[Você
pode ler este texto ao som de I Can't
Make You Love Me / Nick of Time]
É a música dela tocando. Ela dita um ritmo que se perdeu. Quando foi que você se perdeu assim? Ela já não sabe mais. Deixou de tentar faz tempo. Não adianta tentar classificar essa história como uma história de amor. Ou uma história de abandono. Ou até uma história de quem assinou um contrato e largou o amor à revelia. Ela abandonou o barco, o bote, o porte e se deixou de lado.
Em meados de tempo algum você me disse que tinha a mais absoluta certeza do que queria. O seu trabalho era prioridade para os outros. Longe de você. Longe dela. Ela queria mesmo era mostrar todo esse amor no peito que ninguém consegue ver. Engraçado isso. Amor se torna angústia quando a gente guarda só pra gente. Bate aqui dentro, acelera os batimentos, não se deixa denunciar. Mas nós somos inquietos. E já que ela não podia fazer com que eu a amasse, ela tinha que se redimir com o mundo. Abraçou a causa do quarto escuro por alguns dias, lamentou-se numa revolta que não durou algumas lágrimas. Mulher geralmente tem esse dom de transformar paixão em dor e dor em sossego. Sufoca não ter com quem dividir. Por isso, eu digo que essa não é uma história de amor. É a história dela e a forma com que ela tragou o sufoco e engoliu a fumaça. E a conta do analista vai para qual dos lados?

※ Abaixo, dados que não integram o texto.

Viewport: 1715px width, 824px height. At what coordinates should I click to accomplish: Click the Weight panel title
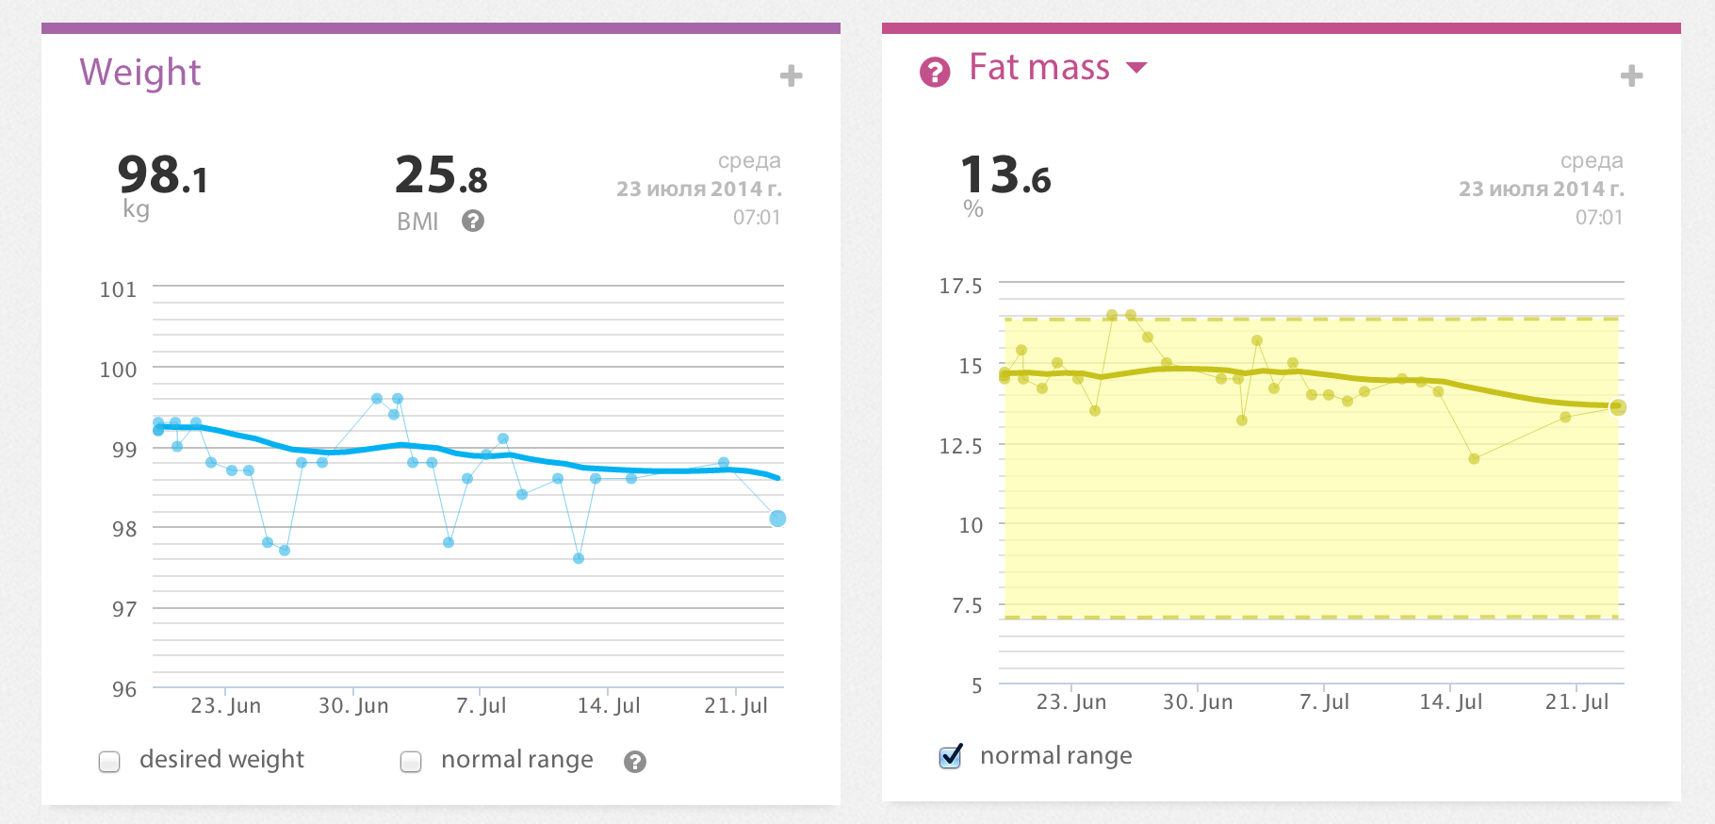coord(140,73)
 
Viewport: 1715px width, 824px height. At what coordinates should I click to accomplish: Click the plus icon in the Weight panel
coord(792,76)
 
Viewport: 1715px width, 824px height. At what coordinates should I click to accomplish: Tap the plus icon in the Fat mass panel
coord(1632,76)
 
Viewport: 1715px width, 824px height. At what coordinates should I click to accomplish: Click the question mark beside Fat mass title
coord(935,72)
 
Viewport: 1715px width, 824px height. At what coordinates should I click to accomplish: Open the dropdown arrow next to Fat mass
coord(1137,68)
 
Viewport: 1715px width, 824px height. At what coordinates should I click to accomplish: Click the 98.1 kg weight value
coord(162,176)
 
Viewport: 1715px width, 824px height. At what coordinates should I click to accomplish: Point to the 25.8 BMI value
coord(441,176)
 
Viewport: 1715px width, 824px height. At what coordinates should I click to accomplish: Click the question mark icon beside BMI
coord(473,221)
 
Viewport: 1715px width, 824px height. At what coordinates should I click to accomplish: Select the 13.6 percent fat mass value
coord(1005,176)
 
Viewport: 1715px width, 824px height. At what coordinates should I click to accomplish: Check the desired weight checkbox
coord(110,762)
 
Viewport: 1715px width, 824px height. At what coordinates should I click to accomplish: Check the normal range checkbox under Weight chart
coord(411,762)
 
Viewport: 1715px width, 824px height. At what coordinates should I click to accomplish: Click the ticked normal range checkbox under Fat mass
coord(951,757)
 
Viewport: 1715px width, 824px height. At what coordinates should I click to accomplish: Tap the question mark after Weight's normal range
coord(635,762)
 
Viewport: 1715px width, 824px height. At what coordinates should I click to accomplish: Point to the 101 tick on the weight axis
coord(119,289)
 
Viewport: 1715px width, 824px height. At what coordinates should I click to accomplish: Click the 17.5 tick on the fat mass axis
coord(960,286)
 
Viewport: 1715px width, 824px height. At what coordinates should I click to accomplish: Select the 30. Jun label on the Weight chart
coord(353,705)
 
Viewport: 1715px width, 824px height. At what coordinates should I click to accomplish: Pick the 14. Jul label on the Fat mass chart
coord(1450,701)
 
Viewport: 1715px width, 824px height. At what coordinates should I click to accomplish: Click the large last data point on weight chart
coord(777,519)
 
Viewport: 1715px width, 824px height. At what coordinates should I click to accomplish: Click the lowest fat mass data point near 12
coord(1474,458)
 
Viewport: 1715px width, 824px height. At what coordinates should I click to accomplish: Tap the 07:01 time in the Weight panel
coord(757,218)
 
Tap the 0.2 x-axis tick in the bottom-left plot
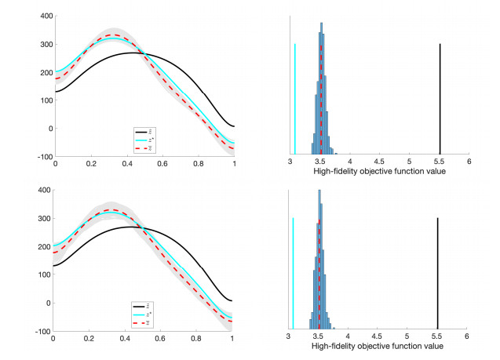(88, 339)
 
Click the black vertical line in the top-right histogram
(440, 98)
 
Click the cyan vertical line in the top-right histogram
(295, 98)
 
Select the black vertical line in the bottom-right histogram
(437, 272)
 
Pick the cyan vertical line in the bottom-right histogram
(293, 272)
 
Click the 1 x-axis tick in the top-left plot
(234, 165)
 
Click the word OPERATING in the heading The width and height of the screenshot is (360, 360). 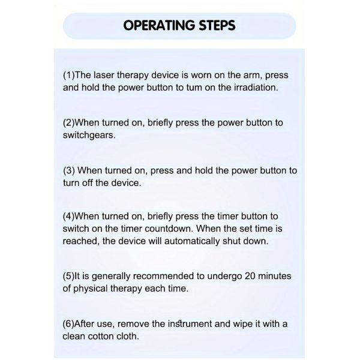pos(160,25)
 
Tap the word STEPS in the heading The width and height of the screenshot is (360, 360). pos(217,25)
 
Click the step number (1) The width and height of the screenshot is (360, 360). pos(69,76)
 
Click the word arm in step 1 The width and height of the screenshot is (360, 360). pos(253,76)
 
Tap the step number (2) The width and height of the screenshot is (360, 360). pos(69,123)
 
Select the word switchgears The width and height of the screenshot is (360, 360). pos(89,135)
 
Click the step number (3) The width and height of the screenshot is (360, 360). pos(69,170)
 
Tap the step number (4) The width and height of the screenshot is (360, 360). pos(69,217)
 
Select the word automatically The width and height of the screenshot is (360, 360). pos(192,242)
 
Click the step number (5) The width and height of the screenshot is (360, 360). pos(69,276)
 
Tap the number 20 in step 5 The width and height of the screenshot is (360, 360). pos(250,276)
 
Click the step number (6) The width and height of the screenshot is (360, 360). pos(68,324)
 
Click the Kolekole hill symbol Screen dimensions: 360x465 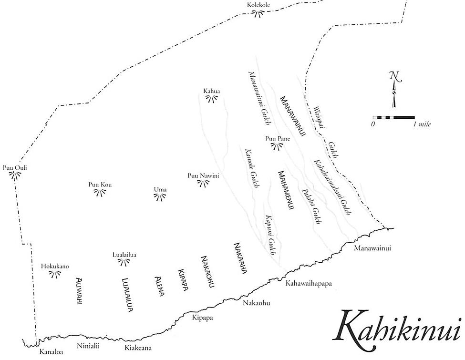[258, 13]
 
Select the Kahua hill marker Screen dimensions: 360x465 [212, 98]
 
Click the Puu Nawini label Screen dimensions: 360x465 [203, 176]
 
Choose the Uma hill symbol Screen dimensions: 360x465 [160, 196]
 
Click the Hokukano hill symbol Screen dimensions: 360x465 [56, 273]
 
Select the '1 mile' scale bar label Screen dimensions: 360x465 [422, 124]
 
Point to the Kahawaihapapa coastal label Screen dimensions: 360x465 [308, 284]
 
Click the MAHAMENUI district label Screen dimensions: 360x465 [286, 190]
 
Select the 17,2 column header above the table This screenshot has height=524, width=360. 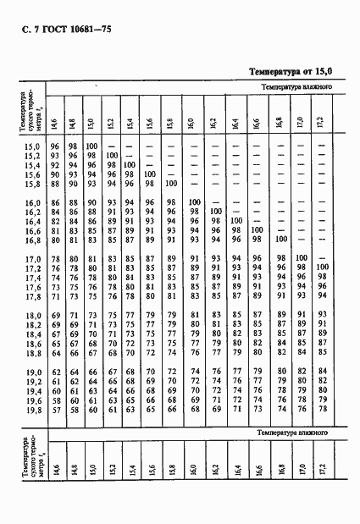tap(318, 119)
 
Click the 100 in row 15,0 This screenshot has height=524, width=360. tap(91, 146)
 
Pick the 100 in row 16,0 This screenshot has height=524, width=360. tap(193, 202)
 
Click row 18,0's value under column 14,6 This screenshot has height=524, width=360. tap(53, 315)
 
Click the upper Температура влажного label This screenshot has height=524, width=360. tap(301, 87)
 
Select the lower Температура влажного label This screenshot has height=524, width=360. tap(288, 434)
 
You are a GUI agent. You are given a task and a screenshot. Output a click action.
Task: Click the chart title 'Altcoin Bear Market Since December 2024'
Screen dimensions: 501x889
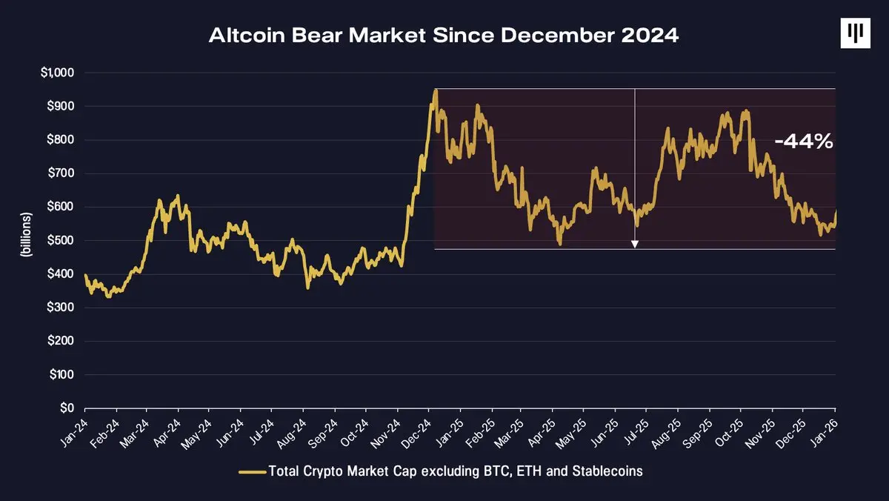click(444, 36)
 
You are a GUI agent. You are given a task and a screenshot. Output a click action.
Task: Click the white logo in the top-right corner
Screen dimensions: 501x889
click(855, 33)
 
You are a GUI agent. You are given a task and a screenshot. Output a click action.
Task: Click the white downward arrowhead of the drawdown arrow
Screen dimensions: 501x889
click(635, 243)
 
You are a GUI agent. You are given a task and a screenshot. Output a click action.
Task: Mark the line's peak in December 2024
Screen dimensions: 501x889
click(436, 90)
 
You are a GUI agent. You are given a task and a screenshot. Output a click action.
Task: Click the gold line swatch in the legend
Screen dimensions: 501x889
click(253, 471)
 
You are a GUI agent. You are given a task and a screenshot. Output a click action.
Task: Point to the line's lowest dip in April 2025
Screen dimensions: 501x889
click(560, 244)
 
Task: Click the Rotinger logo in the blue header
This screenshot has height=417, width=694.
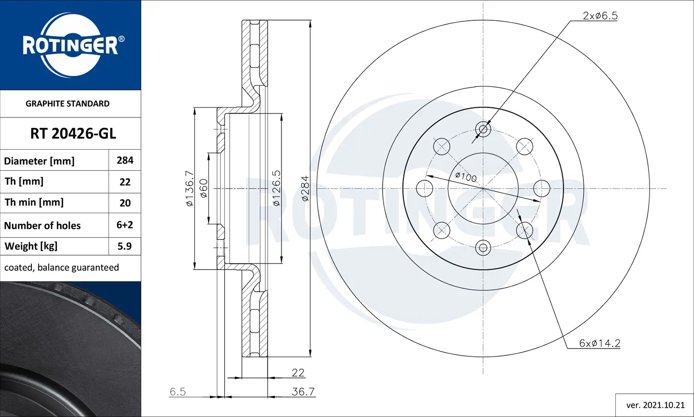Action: tap(70, 45)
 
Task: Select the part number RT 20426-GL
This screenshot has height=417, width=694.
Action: tap(73, 134)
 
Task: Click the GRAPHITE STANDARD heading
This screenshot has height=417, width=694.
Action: tap(68, 104)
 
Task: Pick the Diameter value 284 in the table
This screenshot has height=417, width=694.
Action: tap(125, 160)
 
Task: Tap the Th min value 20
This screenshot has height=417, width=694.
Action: tap(125, 203)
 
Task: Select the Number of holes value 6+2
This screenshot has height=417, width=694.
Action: tap(125, 225)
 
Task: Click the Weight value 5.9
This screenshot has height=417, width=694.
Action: tap(124, 246)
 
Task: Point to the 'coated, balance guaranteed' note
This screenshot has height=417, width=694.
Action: tap(62, 268)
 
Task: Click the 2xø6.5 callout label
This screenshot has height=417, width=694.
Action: tap(600, 16)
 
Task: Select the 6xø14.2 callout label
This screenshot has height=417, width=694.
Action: tap(600, 343)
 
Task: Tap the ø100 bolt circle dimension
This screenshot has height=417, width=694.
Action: tap(466, 177)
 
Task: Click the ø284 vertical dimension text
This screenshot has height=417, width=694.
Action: tap(305, 188)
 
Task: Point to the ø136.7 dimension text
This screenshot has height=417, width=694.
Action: tap(189, 188)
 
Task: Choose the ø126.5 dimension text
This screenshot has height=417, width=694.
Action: tap(276, 188)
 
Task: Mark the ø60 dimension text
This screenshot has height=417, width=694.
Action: tap(204, 188)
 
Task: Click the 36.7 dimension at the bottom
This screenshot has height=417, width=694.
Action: tap(303, 392)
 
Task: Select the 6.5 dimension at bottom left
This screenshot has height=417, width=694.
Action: tap(178, 392)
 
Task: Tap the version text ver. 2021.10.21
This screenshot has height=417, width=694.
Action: tap(655, 405)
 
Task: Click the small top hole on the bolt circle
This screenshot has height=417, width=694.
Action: tap(483, 129)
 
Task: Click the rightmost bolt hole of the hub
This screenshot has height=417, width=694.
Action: tap(542, 189)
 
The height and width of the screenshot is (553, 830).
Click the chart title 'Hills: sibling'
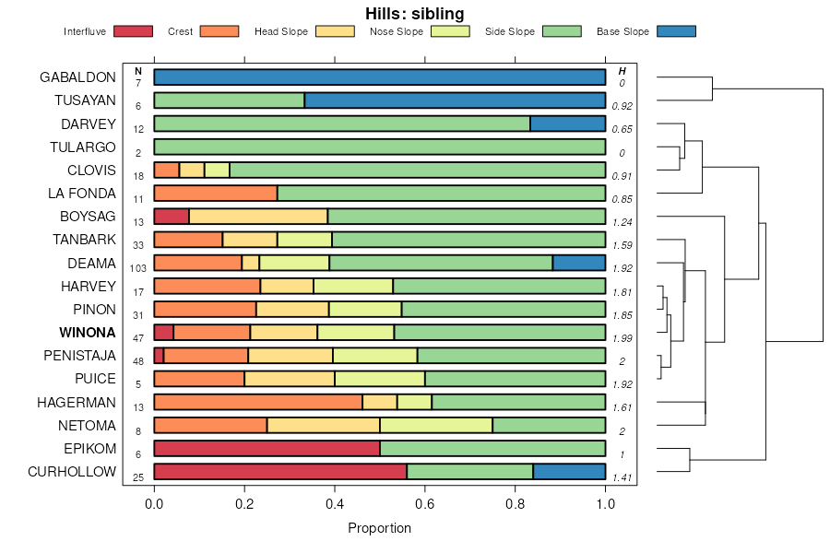click(414, 13)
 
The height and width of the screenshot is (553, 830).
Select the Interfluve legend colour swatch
click(133, 31)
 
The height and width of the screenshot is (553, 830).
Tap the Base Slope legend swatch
click(676, 31)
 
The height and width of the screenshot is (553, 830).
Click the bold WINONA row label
click(88, 332)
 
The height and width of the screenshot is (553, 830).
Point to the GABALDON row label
click(77, 76)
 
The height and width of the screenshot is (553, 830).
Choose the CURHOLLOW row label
click(72, 472)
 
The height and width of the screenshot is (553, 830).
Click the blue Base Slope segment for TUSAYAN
click(455, 100)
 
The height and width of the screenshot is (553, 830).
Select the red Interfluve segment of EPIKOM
click(267, 449)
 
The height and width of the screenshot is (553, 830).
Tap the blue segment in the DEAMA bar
click(578, 263)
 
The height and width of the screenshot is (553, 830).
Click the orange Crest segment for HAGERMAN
click(258, 402)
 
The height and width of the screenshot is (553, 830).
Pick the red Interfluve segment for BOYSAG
click(172, 217)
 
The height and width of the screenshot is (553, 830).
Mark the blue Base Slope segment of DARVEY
click(567, 124)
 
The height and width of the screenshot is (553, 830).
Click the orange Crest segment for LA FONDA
click(215, 194)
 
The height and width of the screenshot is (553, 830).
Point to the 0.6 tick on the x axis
click(424, 503)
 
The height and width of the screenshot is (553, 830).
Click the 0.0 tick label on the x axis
click(154, 503)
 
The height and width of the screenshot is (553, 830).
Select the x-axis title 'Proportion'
click(379, 528)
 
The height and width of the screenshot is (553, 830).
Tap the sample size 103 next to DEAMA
click(138, 268)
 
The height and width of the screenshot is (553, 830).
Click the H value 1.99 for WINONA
click(622, 337)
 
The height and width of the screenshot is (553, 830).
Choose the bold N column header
click(138, 71)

Permita-me resenhar o que aconteceu com essa jovem, Doutor. Ela tinha medo das manhãs. As manhãs a obrigavam a admitir a si mesma que falhou miseravelmente nessa causa. Era flagrada a trair-se ao olhar para mim. Eu fiz de tudo. Mas não sabia como curar essa apatia dela pelo mundo. Ela gostava das noites porque toda sombra parecia um vulto. E assim ela sabia que tinha companhia para dormir. Você pode achar sombrio. Eu acho que tem muita esperança nos olhos e nos lábios dela, Doutor. Ela tentou comigo e só. Nunca foi expansiva, nem tímida demais. Ela tinha a dose certa de medo, angústia, alegria e esperança. Receita boa para quem quer contar alguma história um dia. Acho que você consegue acreditar em amores que não se realizaram, mas foram amores. Foi o caso dela. Que amou sozinha e me amou demais. E dominou as noites, perdeu algumas manhãs e chegou à conclusão de que guarda-chuvas furados não servem de nada.
Ainda existem marcas de dedos no piano da minha sala. Ou no piano velhinho da sala dela. Foram os últimos acordes de quem precisava expor. Ela precisou colocar para fora tudo isso para se dar conta de que o problema estava bem dentro dela. E haja interpretação de cena para que ela se visse em meio a um filme sem roteiro completo e sem protagonista. Ela era adepta da máquina de datilografar. Cada letra marcada em alto relevo num papel timbrado. Figura clássica, figura básica. E quando a chuva apertou e os pingos a molharam, ela desistiu. Não foi feita a gancho de história. É a história dela e não alguma outra história que você encontra por aí. E eu tenho a minha parcela de culpa por não conseguir correspondê-la. Mas é que vivemos em épocas diferentes e nossos amores não se cruzam porque guardamos aqui dentro e renunciamos a exposição.
Ela anda por aí. Em cada esboço que se faça sobre a sua história. Essa menina faz parte da sombra de muitas mulheres que rabiscaram alguma coisa para falar de amor. Tem um sabor agridoce nos lábios e os olhos continuam enxergando companhia em noites despretensiosas. O sorriso dela foi talhado a ferro e fogo. E acredito que não há analista ou borracha nesse mundo que a façam apagar o sorriso do rosto. Ela é uma mulher real. E, pra dizer a verdade, essa menina é o passado de toda mulher que um dia amou alguém.